Una mala versión de “escopeta de dos cañones”, en una sociedad golpeada por la crisis sanitaria, las muertes y el desempleo o los bajos ingresos. Los “diálogos” deben ser creíbles, con acuerdos y acciones. Hay avances en el Acuerdo Nacional que se podrían retomar, se podría buscar efectivamente la construcción de una agenda del Bicentenario, pero pasa por replantear la estrategia de desarrollo en curso y la inserción de nuestra economía en el entorno internacional adverso. Ni una palabra de políticas de integración regional, ni de cooperación internacional o política exterior en el discurso, y deben ser un eje importante de la nueva agenda.

Mientras se conversa, o algunos dirán se aplica “la mecedora”, se intentará continuar con las políticas en curso en los últimos años y las sugerencias que los gremios empresariales vayan añadiendo.

Pudo hacer Vizcarra un gobierno de transición al Bicentenario, los ejes planteados debieron señalarse cuando asumió inicialmente responsabilidades, y tenía credibilidad y apoyo.
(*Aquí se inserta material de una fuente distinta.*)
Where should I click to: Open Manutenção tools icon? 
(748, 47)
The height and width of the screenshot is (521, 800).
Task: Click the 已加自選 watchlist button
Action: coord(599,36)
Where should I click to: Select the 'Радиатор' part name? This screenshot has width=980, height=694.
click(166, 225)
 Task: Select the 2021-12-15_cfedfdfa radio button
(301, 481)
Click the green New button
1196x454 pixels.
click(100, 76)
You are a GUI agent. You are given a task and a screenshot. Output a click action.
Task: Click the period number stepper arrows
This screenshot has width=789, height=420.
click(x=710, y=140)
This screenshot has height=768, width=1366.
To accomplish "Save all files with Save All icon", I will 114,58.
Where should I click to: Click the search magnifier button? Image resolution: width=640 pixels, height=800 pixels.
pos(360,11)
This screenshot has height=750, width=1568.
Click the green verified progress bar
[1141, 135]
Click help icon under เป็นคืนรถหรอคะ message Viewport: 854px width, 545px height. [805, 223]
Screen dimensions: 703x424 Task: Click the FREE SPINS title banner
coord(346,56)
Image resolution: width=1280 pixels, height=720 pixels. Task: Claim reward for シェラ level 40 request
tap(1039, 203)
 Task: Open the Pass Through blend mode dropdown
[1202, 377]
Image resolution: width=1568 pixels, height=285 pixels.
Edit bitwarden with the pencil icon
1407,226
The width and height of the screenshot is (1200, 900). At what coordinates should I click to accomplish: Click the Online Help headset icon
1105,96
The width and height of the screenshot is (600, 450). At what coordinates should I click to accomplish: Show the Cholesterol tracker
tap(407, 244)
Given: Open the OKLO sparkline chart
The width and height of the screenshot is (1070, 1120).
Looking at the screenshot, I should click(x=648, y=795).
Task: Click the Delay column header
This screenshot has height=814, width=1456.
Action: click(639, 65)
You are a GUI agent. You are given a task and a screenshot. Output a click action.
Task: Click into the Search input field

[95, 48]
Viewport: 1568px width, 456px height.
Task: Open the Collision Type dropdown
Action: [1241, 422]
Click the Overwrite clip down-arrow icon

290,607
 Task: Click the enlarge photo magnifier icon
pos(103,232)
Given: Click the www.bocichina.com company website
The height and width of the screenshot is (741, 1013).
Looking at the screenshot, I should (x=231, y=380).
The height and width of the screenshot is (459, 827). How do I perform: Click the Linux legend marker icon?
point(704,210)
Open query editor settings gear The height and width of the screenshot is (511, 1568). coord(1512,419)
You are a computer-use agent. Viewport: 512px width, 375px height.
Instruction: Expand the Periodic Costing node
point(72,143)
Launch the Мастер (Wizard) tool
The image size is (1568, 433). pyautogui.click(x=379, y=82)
Ahora está complicado, de salida. Y, en un contexto electoral, donde las condiciones para los consensos se hacen más difíciles. Salvo que cambie nuevamente el Gabinete hacia uno de unidad nacional, que enfrente la emergencia y la reconstrucción. O que el Congreso, o la movilización ciudadana, impidan se siga profundizando el modelo primario-exportador en curso. Tiempos difíciles para la República, en vísperas de su Bicentenario.